- _DOCUMENT EXTRACT_:
******************************

Fear and loathing
As Vinny Doyle eventually hands over the helm of the Irish Independent, Conor Brady reviews his editorship, looks at what lies ahead for Gerard O'Regan and is taken aback by the Sunday Independent's extraordinary (unsigned) rant against the Daily Mail
Younger readers of Village will not remember Rodney Danker's great closing down sale. Rodney sold interesting prints and books from his shop off Grafton Street. Sometime towards the end of the 1960s, notices began to appear in The Irish Times classified ads announcing the imminent demise of his enterprise. Naturally, there was a rush to secure bargains (Rodney kept a large and eclectic stock and offered good prices.) But the shop seemed to keep going, as it were, forever. When it did finally close, years later, nobody really believed it had happened.
Vinny Doyle's retirement from the editorship of the Irish Independent has followed a similar pattern. "The Doyler's" stand-down has been imminent for perhaps a decade. He was expected to go when the legendary Joe Hayes vacated the managing director's job. He was definitely going, according to Abbey Street insiders, when Liam Healy stepped down. Five years ago it was received wisdom that he would go once Managing Director David Palmer's new print plant was commissioned at Citywest.
Now that he has actually gone, after almost a quarter century in the chair, to be replaced by Gerard O'Regan, it will be difficult to imagine the Independent without him. But the changing of the editorial guard is no mere rotation of personnel. The Independent is gearing up for the fight of its life against the invading forces of Associated Newspapers, publishers of The Daily Mail, Ireland On Sunday and the soon-to-be freesheet, Metro. Doyle's replacement by O'Regan constitutes an important element in the Independent's battle plan.
It isn't that Vinnie couldn't have given the newcomers a run for their money. His versatility and his adaptability in meeting new changes have been salient characteristics of his editorship. Doyle's Independent has sat astride the great middle-market of Ireland, rural and urban. At the serious end of the market, he has had to compete with the well-resourced Irish Times for the influential and affluent AB classes. At the other end, he has had to defend against the encroachments of the red-top tabloids as they have nibbled away at his younger readers, both male and female.
True, he has been backed by superb marketing and promotional operations. There are free Indos with breakfast in fast food chains. There are bulk sales of the Indo everywhere. The simultaneous publication of both broadsheet and tabloid formats has broadened the newspaper's spread. But to have held the circulation at around 160,000 is a remarkable editorial achievement.
The advent of Associated to the daily market is a full frontal attack on the Independent's core market. The Daily Mail formula of snappy news, slick lifestyle features, consumer angles, sharp comment, comprehensive sport and lively entertainment is tailored perfectly for the C1 and C2 readers who are the mainstay of the Irish Independent. The red-top tabloids may take away some of the Independent's starter-course of D1s and D2s. The Irish Times may take the larger share of the affluent ABs. But an Irish Daily Mail will seek to steal away the Independent's staple main-course.
Enter Gerard O'Regan, ushering in an era in which the Independent will increasingly be obliged to focus on its middle-market. It will concentrate resources, energies and imagination where the attack is most vigorous and most dangerous. For all that O'Regan says otherwise, it seems logical – perhaps inevitable – that the broadsheet edition will be wound up and that the Irish Independent will become wholly tabloid in format.

******************************

- _DATASET CONTENT_:
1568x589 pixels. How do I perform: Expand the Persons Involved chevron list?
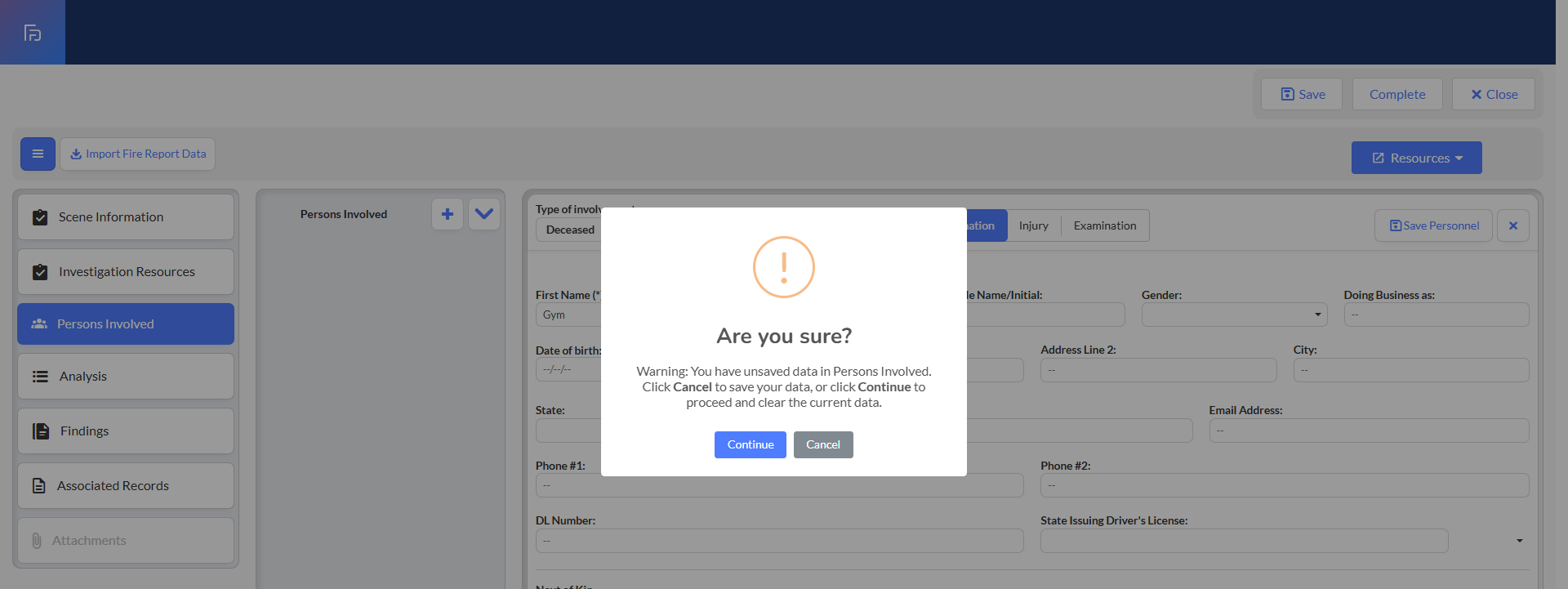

******************************

- _WRITTEN INSTRUCTION 1_:
In the article on the Irish Independent's change of editor, at roughly what level did Vinny Doyle hold the paper's circulation?
- _WRITTEN INSTRUCTION 2_:
Please summarize the article on the Irish Independent's change of editor in two sentences.

- _RIGHT ANSWER 1_:
Around 160,000.

- _RIGHT ANSWER 2_:
After almost a quarter century in the chair and years of predicted departures, Vinny Doyle has retired as editor of the Irish Independent and been replaced by Gerard O'Regan, having held the paper's circulation at around 160,000 while competing with The Irish Times and the red-top tabloids. The change is part of the Independent's battle plan against Associated Newspapers, whose Daily Mail formula targets the paper's core C1 and C2 readers, and it seems logical that the Independent will focus on its middle-market and may become wholly tabloid in format.